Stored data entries
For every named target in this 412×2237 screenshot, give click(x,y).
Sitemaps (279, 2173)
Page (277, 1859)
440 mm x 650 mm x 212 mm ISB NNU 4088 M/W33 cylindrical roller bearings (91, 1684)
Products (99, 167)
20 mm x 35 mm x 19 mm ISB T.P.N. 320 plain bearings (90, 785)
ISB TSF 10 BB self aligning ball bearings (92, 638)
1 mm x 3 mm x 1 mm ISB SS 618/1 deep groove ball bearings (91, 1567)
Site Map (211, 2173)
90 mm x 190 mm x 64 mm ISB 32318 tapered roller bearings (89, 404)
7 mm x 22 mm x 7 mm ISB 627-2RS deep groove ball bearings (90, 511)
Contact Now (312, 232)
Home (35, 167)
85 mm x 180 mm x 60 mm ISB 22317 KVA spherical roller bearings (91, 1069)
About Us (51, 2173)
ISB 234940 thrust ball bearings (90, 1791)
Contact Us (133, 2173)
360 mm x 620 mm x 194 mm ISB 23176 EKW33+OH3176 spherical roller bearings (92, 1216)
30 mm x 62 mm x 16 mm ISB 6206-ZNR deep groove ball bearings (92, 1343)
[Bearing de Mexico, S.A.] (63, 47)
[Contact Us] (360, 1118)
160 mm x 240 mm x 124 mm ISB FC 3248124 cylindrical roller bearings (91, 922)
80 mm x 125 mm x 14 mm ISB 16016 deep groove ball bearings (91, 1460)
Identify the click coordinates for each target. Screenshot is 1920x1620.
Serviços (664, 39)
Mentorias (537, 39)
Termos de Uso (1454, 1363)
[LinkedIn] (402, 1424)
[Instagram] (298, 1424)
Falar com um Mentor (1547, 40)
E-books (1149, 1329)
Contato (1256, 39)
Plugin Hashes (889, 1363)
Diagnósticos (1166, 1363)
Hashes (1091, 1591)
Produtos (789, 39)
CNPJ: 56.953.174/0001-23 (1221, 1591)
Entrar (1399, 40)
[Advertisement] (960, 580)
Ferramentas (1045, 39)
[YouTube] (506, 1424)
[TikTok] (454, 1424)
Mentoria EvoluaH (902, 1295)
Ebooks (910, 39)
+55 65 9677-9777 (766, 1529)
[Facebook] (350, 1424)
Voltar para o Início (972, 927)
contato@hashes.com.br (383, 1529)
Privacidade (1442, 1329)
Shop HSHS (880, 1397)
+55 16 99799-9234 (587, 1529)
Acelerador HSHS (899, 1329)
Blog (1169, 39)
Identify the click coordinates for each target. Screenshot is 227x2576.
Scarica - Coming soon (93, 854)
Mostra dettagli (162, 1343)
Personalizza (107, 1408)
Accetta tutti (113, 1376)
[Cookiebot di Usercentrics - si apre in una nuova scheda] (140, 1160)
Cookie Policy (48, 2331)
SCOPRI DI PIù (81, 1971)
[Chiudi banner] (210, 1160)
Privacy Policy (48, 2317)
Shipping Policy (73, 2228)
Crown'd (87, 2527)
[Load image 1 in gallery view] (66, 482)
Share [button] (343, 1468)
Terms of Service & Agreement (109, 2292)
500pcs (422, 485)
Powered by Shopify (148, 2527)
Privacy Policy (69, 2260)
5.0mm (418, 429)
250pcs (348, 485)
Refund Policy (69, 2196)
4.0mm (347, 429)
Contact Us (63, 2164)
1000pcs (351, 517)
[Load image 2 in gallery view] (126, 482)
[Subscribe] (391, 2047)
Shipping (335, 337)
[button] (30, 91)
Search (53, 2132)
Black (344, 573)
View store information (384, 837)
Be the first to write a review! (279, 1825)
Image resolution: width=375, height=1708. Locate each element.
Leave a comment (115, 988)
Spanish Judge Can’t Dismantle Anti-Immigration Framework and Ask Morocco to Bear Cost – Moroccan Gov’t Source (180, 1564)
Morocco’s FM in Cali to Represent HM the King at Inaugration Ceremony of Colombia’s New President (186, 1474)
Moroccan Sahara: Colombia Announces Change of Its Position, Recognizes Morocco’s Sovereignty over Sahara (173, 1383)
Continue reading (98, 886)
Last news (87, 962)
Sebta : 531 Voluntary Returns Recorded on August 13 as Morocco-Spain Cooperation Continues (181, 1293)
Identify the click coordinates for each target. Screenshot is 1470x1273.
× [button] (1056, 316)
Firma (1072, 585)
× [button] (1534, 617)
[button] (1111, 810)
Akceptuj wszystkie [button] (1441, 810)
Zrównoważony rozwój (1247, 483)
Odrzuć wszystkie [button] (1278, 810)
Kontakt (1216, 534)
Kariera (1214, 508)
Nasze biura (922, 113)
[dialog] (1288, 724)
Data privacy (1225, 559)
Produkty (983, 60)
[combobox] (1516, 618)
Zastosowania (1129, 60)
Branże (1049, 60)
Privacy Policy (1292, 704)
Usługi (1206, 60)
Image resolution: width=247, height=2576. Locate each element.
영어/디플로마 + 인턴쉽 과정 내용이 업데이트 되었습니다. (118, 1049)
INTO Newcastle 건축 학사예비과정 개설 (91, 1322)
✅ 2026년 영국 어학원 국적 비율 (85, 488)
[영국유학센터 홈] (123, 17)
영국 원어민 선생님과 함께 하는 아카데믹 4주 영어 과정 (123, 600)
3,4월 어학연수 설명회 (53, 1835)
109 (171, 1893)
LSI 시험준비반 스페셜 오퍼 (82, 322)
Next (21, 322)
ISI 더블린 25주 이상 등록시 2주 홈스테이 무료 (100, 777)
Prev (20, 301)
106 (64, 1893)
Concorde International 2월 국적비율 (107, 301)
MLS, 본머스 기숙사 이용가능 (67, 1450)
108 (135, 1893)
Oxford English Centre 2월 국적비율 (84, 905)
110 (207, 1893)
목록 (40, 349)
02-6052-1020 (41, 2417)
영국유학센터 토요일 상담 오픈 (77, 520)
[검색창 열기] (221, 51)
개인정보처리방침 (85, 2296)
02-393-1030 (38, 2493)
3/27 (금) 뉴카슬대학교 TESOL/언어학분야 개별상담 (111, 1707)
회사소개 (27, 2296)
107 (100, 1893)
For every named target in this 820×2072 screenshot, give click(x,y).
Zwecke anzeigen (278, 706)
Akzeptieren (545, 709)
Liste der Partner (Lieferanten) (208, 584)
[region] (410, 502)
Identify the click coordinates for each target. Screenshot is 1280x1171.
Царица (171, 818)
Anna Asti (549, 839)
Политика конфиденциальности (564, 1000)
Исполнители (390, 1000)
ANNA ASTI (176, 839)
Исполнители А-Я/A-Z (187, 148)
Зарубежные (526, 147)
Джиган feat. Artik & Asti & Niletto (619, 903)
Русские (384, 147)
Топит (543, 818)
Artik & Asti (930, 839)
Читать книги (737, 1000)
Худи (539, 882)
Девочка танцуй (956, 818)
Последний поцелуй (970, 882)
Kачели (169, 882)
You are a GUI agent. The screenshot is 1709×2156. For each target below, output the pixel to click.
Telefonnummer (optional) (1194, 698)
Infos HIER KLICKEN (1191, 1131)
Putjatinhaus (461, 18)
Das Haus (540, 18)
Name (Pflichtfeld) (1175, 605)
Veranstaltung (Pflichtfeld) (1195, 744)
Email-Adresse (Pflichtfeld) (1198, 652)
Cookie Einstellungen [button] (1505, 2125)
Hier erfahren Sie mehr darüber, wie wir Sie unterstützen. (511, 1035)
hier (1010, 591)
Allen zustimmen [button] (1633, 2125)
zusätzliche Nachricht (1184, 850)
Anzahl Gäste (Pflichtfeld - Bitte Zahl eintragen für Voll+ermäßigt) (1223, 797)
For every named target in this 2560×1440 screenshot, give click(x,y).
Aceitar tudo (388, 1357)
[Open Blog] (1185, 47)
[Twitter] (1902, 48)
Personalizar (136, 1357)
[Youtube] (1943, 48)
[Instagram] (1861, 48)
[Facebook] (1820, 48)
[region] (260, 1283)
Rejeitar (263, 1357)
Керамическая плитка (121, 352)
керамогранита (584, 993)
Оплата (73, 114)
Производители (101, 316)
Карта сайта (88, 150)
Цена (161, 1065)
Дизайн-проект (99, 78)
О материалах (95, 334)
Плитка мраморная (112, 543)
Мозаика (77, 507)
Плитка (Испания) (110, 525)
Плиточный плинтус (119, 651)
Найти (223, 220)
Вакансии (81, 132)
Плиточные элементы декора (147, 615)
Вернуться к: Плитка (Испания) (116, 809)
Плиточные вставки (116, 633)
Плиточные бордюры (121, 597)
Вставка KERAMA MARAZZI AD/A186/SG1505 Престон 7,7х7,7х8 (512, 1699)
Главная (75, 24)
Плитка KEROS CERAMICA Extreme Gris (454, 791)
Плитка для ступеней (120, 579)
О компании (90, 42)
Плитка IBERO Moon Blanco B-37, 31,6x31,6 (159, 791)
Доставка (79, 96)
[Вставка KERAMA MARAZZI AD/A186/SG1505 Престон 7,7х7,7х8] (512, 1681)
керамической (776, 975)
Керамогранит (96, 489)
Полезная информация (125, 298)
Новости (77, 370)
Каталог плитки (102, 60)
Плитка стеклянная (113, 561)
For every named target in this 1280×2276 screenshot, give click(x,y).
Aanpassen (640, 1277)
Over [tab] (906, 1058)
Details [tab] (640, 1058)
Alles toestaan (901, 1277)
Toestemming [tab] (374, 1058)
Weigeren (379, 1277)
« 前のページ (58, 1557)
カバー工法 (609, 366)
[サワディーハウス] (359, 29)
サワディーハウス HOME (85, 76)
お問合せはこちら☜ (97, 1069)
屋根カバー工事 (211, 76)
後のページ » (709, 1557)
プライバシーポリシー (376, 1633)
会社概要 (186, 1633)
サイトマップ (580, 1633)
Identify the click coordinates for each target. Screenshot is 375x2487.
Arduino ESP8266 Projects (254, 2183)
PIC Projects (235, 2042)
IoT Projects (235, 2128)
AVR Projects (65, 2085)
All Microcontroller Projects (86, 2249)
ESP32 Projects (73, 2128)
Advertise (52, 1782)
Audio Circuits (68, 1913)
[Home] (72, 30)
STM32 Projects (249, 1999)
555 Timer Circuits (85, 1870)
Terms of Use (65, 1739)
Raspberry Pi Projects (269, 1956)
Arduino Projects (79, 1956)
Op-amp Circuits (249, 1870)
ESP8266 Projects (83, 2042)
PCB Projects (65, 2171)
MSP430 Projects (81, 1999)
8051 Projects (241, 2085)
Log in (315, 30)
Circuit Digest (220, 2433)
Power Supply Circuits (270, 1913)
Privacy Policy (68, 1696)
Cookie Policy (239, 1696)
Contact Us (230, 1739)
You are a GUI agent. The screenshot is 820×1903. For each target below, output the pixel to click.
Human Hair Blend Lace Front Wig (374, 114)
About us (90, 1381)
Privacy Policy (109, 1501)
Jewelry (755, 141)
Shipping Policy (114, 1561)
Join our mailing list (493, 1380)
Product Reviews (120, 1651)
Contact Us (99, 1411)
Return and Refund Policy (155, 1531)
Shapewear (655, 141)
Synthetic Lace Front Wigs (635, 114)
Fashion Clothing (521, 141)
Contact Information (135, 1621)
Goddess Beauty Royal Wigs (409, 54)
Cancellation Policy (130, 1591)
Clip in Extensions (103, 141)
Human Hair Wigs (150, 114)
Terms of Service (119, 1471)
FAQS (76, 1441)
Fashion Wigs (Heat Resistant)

> _Brief_: What are the lines from the one with "お問合せはこちら☜ (97, 1069)" through the end of the records above? Set them down exactly, both ends included, and nothing else.

> _Result below_:
お問合せはこちら☜ (97, 1069)
屋根カバー工事 (211, 76)
後のページ » (709, 1557)
プライバシーポリシー (376, 1633)
会社概要 (186, 1633)
サイトマップ (580, 1633)
Identify the click coordinates for each target. Screenshot is 375x2487.
Arduino ESP8266 Projects (254, 2183)
PIC Projects (235, 2042)
IoT Projects (235, 2128)
AVR Projects (65, 2085)
All Microcontroller Projects (86, 2249)
ESP32 Projects (73, 2128)
Advertise (52, 1782)
Audio Circuits (68, 1913)
[Home] (72, 30)
STM32 Projects (249, 1999)
555 Timer Circuits (85, 1870)
Terms of Use (65, 1739)
Raspberry Pi Projects (269, 1956)
Arduino Projects (79, 1956)
Op-amp Circuits (249, 1870)
ESP8266 Projects (83, 2042)
PCB Projects (65, 2171)
MSP430 Projects (81, 1999)
8051 Projects (241, 2085)
Log in (315, 30)
Circuit Digest (220, 2433)
Power Supply Circuits (270, 1913)
Privacy Policy (68, 1696)
Cookie Policy (239, 1696)
Contact Us (230, 1739)
You are a GUI agent. The screenshot is 820×1903. For each target below, output the pixel to click.
Human Hair Blend Lace Front Wig (374, 114)
About us (90, 1381)
Privacy Policy (109, 1501)
Jewelry (755, 141)
Shipping Policy (114, 1561)
Join our mailing list (493, 1380)
Product Reviews (120, 1651)
Contact Us (99, 1411)
Return and Refund Policy (155, 1531)
Shapewear (655, 141)
Synthetic Lace Front Wigs (635, 114)
Fashion Clothing (521, 141)
Contact Information (135, 1621)
Goddess Beauty Royal Wigs (409, 54)
Cancellation Policy (130, 1591)
Clip in Extensions (103, 141)
Human Hair Wigs (150, 114)
Terms of Service (119, 1471)
FAQS (76, 1441)
Fashion Wigs (Heat Resistant)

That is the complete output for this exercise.